After 167 episodes, Sunrise Inc. decided to end the animated show because it had caught up to the still-ongoing manga series it is based on and they were out of material. However, on a radio talk show, the producer of the show announced that they only ended the first series of the show, hinting that a second series will be coming soon. The series has since concluded with a 26 episode series titled Inuyasha: The Final Act where all original voice actors return for the conclusion. The anime concluded it's run on March 27, 2010.
"Inuyasha," the name of the main character, roughly translates to "dog demon." "Inu" means "dog" - the exact meaning of "yasha" is a topic of debate, but is generally accepted to refer to a supernatural creature like a demon.
The name "Onigumo" is made up of the Japanese words for "ogre" and "spider."
The four-episode story arc beginning with "The Ancestor's Name is Kagome" features four youkai ninja: Suzaku the bird, Seiryuu the dragon, Byakko the tiger, and Genbu the tortoise. These four are mythological creatures in Chinese constellations, each representing a direction and a season of the year, and they appear in many historical Chinese myths and legends, as well as many other works of modern Japanese fiction - most notably the anime series "Fushigi Yuugi." These four symbols also appear again in the fourth Inuyasha movie, "Guren no Houraijima," as the four villains Kyoura, Ryuura, Juura, and Goura.
Kirara, Sango's youkai companion, closely resembles a creature from Japanese mythology called the nekomata. However, Kirara does not display the traditional behaviors of the nekomata, which include carrion-eating and necromancy.
The episode "Chokyuukai and the Plundered Brides" features a boar youkai named Chokyuukai and his servants, a kappa named Sa Gojyo and a monkey youkai named Son Goku. These three, and the "master" to whom Chokyuukai briefly refers, are figures from Journey to the West, a famous work of Chinese literature about a Buddhist monk's pilgrimage to India. Journey to the West was itself adapted into the anime series "Gensomaden Saiyuki."
Inuyasha's distinctive red clothing is said to be woven from the fur of the fire rat. This garment is one of the treasures sought in the Taketori Monogatari (The Tale of the Bamboo Cutter), a popular Japanese folktale from the 10th century. The connection is made more explicit in the second movie, "The Castle Beyond the Looking Glass," which makes many references to the Taketori Monogatari and even quotes from it directly.

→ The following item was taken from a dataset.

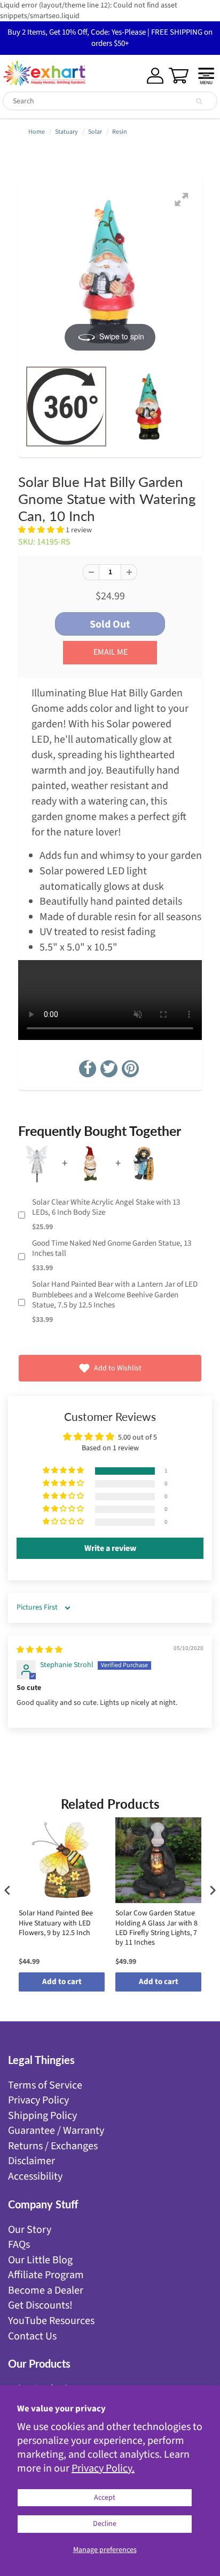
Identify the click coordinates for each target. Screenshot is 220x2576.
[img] (39, 1650)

The Staff of Heads, or nintoujou, wielded by Sesshoumaru's retainer Jaken is an actual artifact displayed at the Kamakura Museum in Japan.
"Kirara," as it is written in Inuyasha, is an onomatopoeia word referring to the sound of the sparkling of a stone, particularly mica.
Kagome's name is written only in hiragana, the Japanese phonetic alphabet; since there are no kanji assigned to it, it does not actually carry its own meaning. However, it sounds like a word referring to a woven bamboo pattern. "Kagome" is also a nonsense sound featured prominently in a children's song.
Shippou means "Seven Treasures" in Japanese
"Sesshoumaru" can be translated to mean "destruction of the circle of life" or "cruel perfection." "Sesshou" refers to "cruelty" or "the destruction of life." "-maru" is a common ending for male Japanese names and refers to a circle, which indicates perfection. ("-maru" is used to end the names of Japanese ships; the reference to a circle expresses the hope that the ship will complete its voyage and return safely home.)
Sesshoumaru is Japanese for "Destruction ". The "maru" on the end of his name has no meaning. It was common to add that ending to boys' names.
"Miroku" is the Japanese name for Maitreya, who in Buddhist tradition is the joyful Buddha yet to come.
The kanji for Sango's name means coral, while her brother Kohaku's means amber.
Kikyo(u)'s name means Chinese Bellflower - a flower which is often used for mourning
Kagura is Japanese for "the dance of the gods". The word refers to a specific type of Shinto dance.
Naraku is Japanese for "Hell".
Rin's name is written in hiragana with no kanji assigned to it, so it doesn't have a meaning. Rin can mean "Park"
Jaken is Japanese for "Wicked Hearted".
Kouga is Japanese for "Steel Fang".
Myoga is Japanese for "Unnoticed Assistance".
Kaede is Japanese for "Maple Tree".
Hojo is Japanese for "Aid".
Totosai is Japanese for "Sword Purification".
Kanna is Japanese for "Godless".
Hakudoshi is Japanese for "White Child".
Some of the nudity in the manga had to be toned down considerably for the anime. For instance, there are several times in the manga when Kagome is bathing and you can see her nipples. The anime never did anything that revealing.
When show on Japanese television, Playstation was the sponsor.
Throughout the entire series Inuyasha never says his own name, yet all major characters refer to him by his name.